He risked a glance to the side at Rion. “Shielding,” he hissed through clenched teeth.
“Right,” Rion said, “but how did you get here?”
“My father,” Odrick managed in panting gasps, “I deliver items to the castle…sometimes for—” He cut off as another great impact struck the doors from the other side. “Horseshoes,” he went on, “swords, stuff like that mostly and…Rion, could…could you put that beam in place?”
***
Alesh watched Tesharna’s hunched form, felt her calling on the Darkness. Shadows began to gather at her feet, great writhing pools which shifted and moved as if alive, and the very room itself seemed to grow darker. He knew he should feel afraid, but he did not. Instead, what came over him was a sort of peace. Here, then, was the person responsible for his parents’ death. And whatever happened in the next few minutes, he would face her as best as he could.

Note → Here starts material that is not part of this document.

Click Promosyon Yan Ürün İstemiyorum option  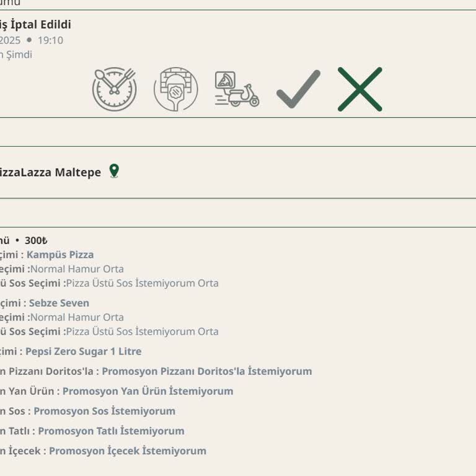click(148, 391)
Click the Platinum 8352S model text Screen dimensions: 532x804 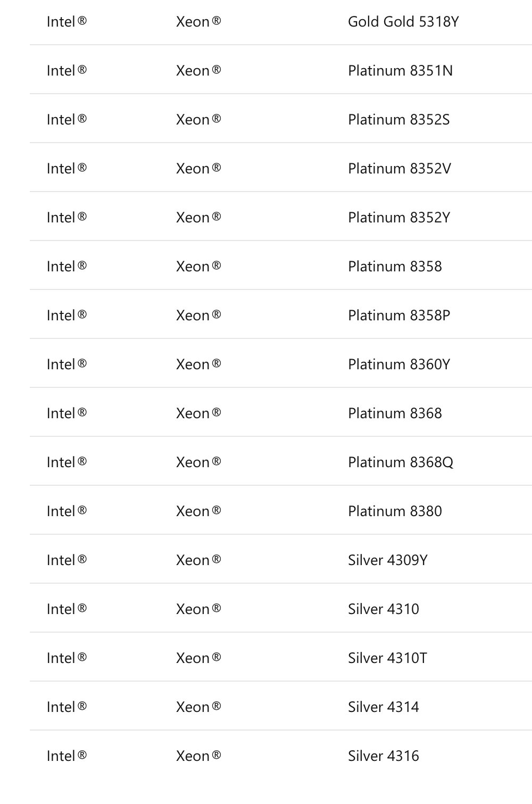point(398,120)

The Chosen growled, and the flesh began to slough off her in bloody clumps as she called on even more power, and Alesh felt as if the air itself was becoming slick, greasy and somehow repugnant. Then, finally, it was done, and the thing that raised its head to regard him was no longer human. A twisted, misshapen creature, eyes bottomless pits of darkness, and had he not seen it for himself, Alesh would never have believed it had once been a woman.
“Now,” the creature hissed, “you will die.”
Alesh dropped the sword he still held—it would do him no good here, for shadows could not be cut or stabbed. Then he held his own hands out to the sides. Not in anger, not this time, for what gifts he possessed did not respond to such entreaties. Instead, he felt only peace. All along the walls of the audience chamber, the lanterns which had been hung intermittently suddenly blazed brighter, then brighter still, as the flames answered his call. Then, the
glass housings shattered all at once in a deafening cacophony of sound, and the small flames were small flames no longer but great blazes.
Alesh gritted his teeth as an invisible force rushed around him, buffeting him as if he stood in the center of some great storm. Then the flames leapt toward him all at once, blazing streaks of light, and he felt the heat of them, not as pain but as strength, and the weariness in his muscles vanished, carrying any self-doubt along with it. For the sun did not doubt its course as it rose in the morning, and a wildfire did not question what direction it might go. “You are wrong, Tesharna,” he said, his voice echoing in the chamber. “I will not die here, for light does not flee from shadow but shadow from light.”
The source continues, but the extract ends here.